Jaksa Agung ST Burhanuddin kembali mengumbar janji keras: tidak ada ruang bagi jaksa nakal yang mencoba bermain-main dalam proyek pemerintah. Dalam pidatonya yang berapi-api di Gedung Kejaksaan Agung, Selasa (23/9/2025), ia menegaskan akan menindak tegas aparatnya sendiri jika ketahuan menyalahgunakan kewenangan. Bahkan, dengan lantang ia menyebut, “Kalau bisa dibina, kita bina. Kalau enggak bisa dibina, kita binasakan.” Pernyataan ini jelas mengirimkan sinyal kuat bahwa lembaga penegak hukum tertinggi itu tengah berupaya memperbaiki citra institusi yang kerap tercoreng oleh ulah segelintir oknum yang doyan memperdagangkan kewenangan. Namun, pertanyaan kritisnya: apakah peringatan keras ini hanya sebatas jargon populis, atau benar-benar akan diwujudkan dalam aksi nyata di lapangan?
Kerja sama antara Kejagung dengan Kementerian Perumahan dan Kawasan Permukiman (PKP) yang baru saja diteken, memang terdengar menjanjikan. Pertukaran data, bantuan hukum, hingga pencegahan korupsi disebut-sebut sebagai bagian dari ruang lingkup kesepakatan. Tapi publik tidak lupa, bayang-bayang kegagalan Tim TP4D masih segar dalam ingatan: bukannya mengawal pembangunan, justru sebagian oknumnya menjadi beking nakal bagi proyek-proyek rawan korupsi.
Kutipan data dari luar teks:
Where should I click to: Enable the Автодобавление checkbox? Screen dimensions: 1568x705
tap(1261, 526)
Kini, dengan format baru pendampingan hukum, masyarakat patut mempertanyakan: apa garansi bahwa praktik serupa tidak akan terulang?
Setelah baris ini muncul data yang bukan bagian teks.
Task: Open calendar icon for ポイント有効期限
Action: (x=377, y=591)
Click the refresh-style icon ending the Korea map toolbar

Burhanuddin boleh saja mengumbar retorika tegas, tetapi rakyat menuntut bukti. Transparansi pengawasan, publikasi sanksi, dan komitmen untuk tidak lagi melindungi “jaksa curang” adalah harga mati. Jika tidak, ancaman “binasa” yang ia gaungkan justru bisa berbalik menjadi bumerang, menyingkap kelemahan institusi yang seharusnya menjadi garda depan pemberantasan korupsi. Di tengah krisis kepercayaan publik terhadap aparat hukum, sikap setengah hati hanya akan memperdalam jurang ketidakpercayaan. Dengan kata lain, pernyataan Jaksa Agung ini bukan sekadar janji moral, melainkan ujian integritas: apakah Korps Adhyaksa benar-benar siap membersihkan dirinya, atau sekali lagi membiarkan oknumnya bermain di balik proyek rakyat?